→ **INPUT RECORDS**
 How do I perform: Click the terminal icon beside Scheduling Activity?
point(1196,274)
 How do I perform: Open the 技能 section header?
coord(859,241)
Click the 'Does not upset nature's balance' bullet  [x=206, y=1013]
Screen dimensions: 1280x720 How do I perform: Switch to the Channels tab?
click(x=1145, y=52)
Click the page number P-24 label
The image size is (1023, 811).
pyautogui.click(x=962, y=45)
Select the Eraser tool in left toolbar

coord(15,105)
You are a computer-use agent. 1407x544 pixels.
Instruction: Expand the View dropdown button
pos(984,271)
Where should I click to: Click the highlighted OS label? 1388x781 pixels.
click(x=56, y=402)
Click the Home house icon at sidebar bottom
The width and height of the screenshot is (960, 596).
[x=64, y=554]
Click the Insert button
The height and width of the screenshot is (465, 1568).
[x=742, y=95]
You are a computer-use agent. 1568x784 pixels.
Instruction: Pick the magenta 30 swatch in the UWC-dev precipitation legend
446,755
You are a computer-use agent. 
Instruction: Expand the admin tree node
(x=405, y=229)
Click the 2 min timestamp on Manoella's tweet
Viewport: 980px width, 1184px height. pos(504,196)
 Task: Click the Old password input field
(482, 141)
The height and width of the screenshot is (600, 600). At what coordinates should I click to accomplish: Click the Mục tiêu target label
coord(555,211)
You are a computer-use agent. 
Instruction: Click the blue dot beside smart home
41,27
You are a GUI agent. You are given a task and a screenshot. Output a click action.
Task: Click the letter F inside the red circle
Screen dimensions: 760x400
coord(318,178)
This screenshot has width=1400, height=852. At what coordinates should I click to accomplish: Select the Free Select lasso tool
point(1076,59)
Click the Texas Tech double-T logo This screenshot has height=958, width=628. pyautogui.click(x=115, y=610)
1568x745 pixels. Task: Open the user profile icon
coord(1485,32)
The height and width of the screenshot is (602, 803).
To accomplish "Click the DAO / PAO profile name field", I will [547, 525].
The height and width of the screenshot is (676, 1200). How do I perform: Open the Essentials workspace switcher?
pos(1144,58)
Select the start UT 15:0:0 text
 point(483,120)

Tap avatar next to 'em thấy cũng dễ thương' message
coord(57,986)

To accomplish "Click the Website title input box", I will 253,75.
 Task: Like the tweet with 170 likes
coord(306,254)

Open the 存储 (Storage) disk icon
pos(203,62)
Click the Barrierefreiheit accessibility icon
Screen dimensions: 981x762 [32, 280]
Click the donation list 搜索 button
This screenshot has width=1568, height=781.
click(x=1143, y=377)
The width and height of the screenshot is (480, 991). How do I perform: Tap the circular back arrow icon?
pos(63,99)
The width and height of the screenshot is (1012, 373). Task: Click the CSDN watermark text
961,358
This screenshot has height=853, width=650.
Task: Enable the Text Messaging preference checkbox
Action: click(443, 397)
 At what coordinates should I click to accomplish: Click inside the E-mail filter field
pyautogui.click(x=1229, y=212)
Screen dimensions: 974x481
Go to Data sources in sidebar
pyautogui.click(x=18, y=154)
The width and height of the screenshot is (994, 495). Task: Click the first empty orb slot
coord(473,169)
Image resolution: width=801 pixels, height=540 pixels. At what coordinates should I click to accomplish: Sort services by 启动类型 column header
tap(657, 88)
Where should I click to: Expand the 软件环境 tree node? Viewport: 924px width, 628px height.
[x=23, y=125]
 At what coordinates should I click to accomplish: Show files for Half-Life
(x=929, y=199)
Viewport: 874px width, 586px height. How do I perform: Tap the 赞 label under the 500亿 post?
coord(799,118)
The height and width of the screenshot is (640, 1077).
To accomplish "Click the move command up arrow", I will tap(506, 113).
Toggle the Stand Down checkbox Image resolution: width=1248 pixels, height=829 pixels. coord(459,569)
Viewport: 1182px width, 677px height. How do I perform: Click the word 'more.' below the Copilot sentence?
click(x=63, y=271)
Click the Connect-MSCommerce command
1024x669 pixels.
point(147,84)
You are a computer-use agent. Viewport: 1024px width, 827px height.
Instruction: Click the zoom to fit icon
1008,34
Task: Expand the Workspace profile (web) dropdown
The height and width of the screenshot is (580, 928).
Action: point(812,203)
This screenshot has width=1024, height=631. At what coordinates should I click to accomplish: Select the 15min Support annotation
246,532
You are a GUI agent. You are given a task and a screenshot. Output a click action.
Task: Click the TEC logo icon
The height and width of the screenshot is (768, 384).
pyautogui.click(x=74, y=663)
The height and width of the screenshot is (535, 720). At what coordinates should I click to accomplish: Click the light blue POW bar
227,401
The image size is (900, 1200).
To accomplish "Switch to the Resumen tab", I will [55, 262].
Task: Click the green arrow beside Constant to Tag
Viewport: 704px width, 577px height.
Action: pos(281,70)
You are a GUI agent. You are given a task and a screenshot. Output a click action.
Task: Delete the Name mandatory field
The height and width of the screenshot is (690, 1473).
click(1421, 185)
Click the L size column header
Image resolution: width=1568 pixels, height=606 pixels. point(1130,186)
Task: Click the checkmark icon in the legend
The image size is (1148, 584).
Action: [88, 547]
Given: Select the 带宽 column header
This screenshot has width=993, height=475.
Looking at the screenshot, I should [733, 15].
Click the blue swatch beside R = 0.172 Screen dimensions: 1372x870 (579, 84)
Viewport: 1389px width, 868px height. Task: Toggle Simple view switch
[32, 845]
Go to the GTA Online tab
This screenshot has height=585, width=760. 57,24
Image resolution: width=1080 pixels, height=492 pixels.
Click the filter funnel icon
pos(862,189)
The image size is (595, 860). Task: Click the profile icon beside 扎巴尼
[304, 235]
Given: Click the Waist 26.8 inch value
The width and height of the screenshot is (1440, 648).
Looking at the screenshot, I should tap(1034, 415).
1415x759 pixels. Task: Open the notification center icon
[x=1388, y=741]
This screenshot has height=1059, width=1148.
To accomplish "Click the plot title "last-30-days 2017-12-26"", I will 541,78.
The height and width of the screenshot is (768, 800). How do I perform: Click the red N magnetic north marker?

→ **BRIEF**
Filter the listing above down to the lines that contain the word "title".

→ **REPLY TO THE EXERCISE**
To accomplish "Click the Website title input box", I will 253,75.
To accomplish "Click the plot title "last-30-days 2017-12-26"", I will 541,78.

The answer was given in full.